I have tried to avoid getting entangled in this sort of thing, stating my views as clearly and as plainly as I can. Not everyone will agree with what I say. There are facts and there are values, and values are necessarily subjective to some degree.

That's just how things are, and I am inclined to think that life would be a lot simpler and a lot more pleasant if that subjective element were more universally recognized and accepted.

Saturday, August 6, 2011

The future of conservatism

Once upon a time - not so long ago really - the older generation knew things that the younger generation wanted or needed to know. There was a sense that certain customs, certain literary or artistic or cultural standards persisted through time and might be expected to persist into the future. Objective standards, if you like.

That Western cultural tradition, that thing which we felt as our tradition, is dead. There is no 'us' any more other than fragmentary groups with little prospect of self-perpetuation.

Nothing highlights the disconnect between today's culture and the past more clearly than the slow but relentless closing off of the channels of intergenerational communication. Young people are largely self-sufficient, communicating with and seeking information from one another rather than from older mentors. And, of course, digital technologies facilitate such intragenerational information flow, freeing it from restrictions of time and distance.

Declining fertility rates in many Western countries and in Japan seem to be linked to the failure of cultural traditions. Is it not possible that a loss of confidence in those traditions might be a contributing factor to low birth rates? Look at it from the point of view of the individual who identifies with and takes his values from a culture he sees as dying. Why go to the bother and expense of having a family when there is little chance one's children would carry forward one's values?

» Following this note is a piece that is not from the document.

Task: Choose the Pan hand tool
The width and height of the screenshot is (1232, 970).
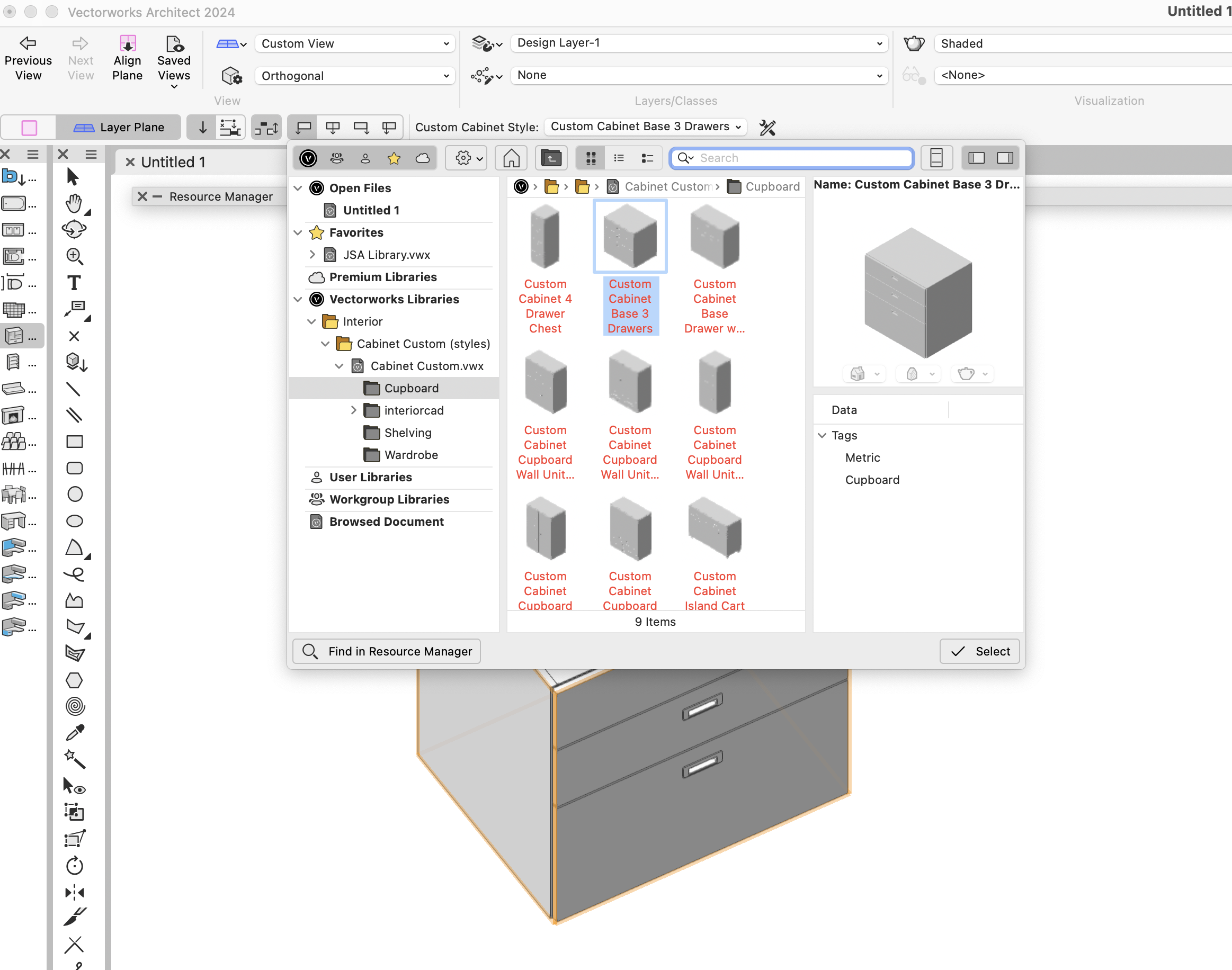Action: [74, 203]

We have learned that genes play tricks on us (as it were) in order to encourage us to reproduce - them! But what do I care about my genes? What I do care about are people, certain values, certain cultural and intellectual traditions. I feel much closer to people who share my basic values (I am not thinking politics here) than to those to whom I might have a close genetic relationship but who do not share my values.

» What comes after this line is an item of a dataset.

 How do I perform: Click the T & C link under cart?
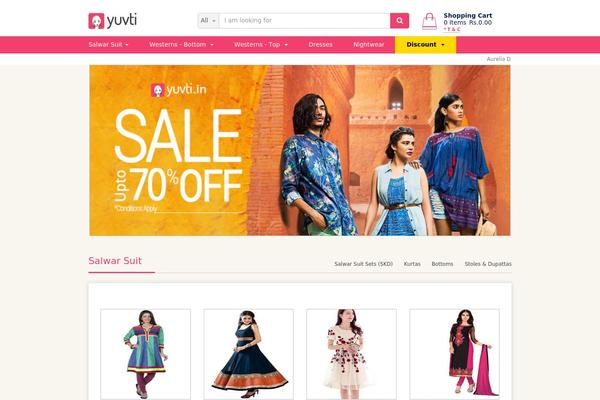pos(452,29)
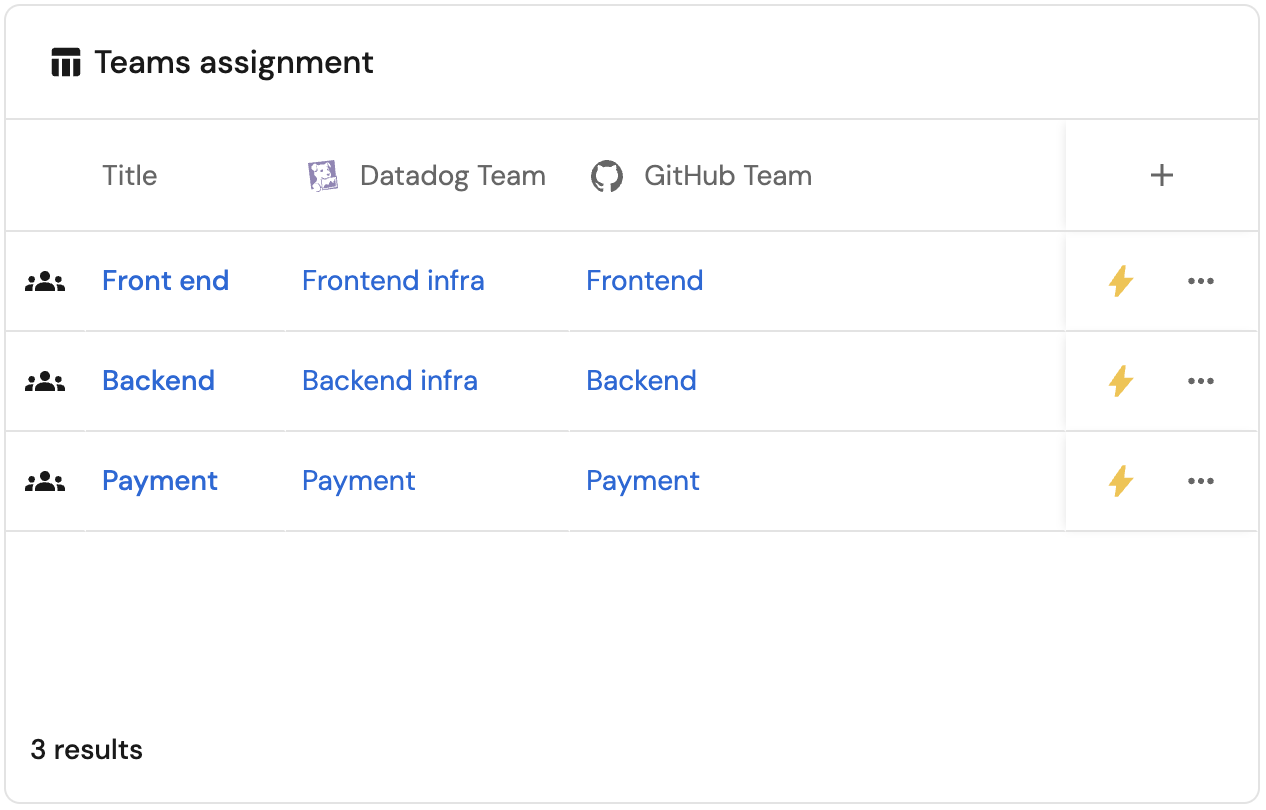Click the team icon beside Backend title
Viewport: 1266px width, 810px height.
[x=45, y=382]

Let us assume, then, that traditional conservatism, predicated on the assumption that key values are embodied in certain institutions (the traditional family, churches, etc.), is in terminal decline. Is there any future for conservatism? Perhaps a new form of conservatism?

I am of the view that there is a set of values which might justifiably be called conservative which will always survive the demise of particular cultural traditions: values such as independence of thought, self-reliance, self-discipline and the generous spirit which expresses itself in good manners.

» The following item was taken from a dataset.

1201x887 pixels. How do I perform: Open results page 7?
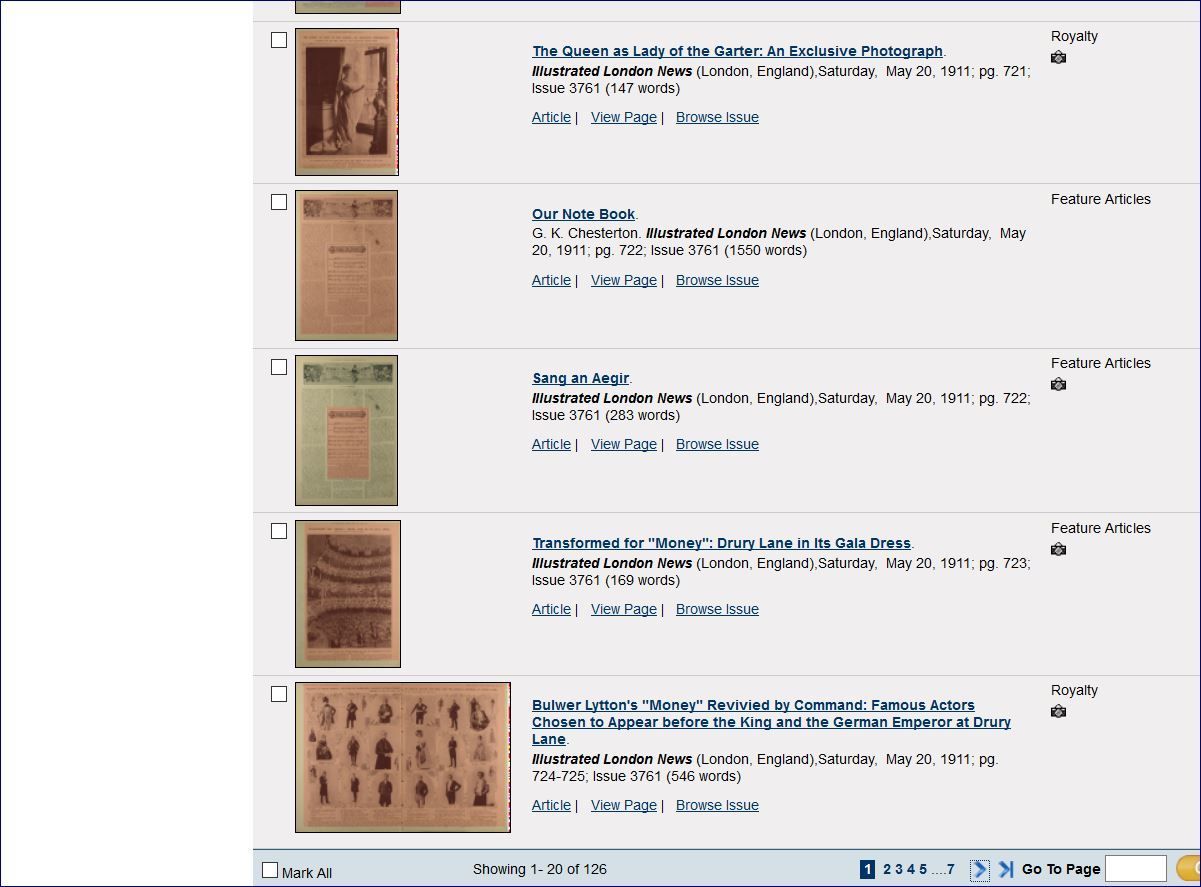coord(950,869)
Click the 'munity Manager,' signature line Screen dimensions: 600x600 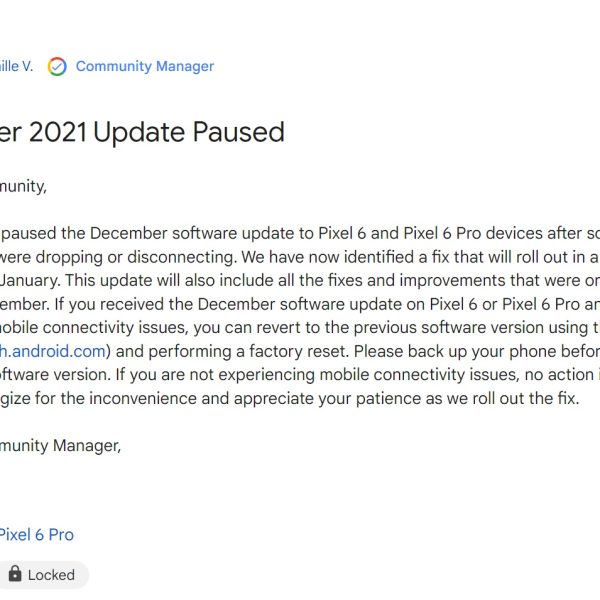point(60,446)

Such values are timeless and not dependent on particular traditions and so are resilient to social and cultural upheaval. They stand a better chance of being passed on than culture-specific values.

But the upholders of such values will be geographically scattered, constituting - if this is not too Romantic an idea - a kind of diaspora. Their promised land is not and never will be a geopolitical entity, but simply the prospect of meaningful contact and communication, a meeting of minds in the here and now, maybe hearing echoes from the past and radiating out into an indefinite future.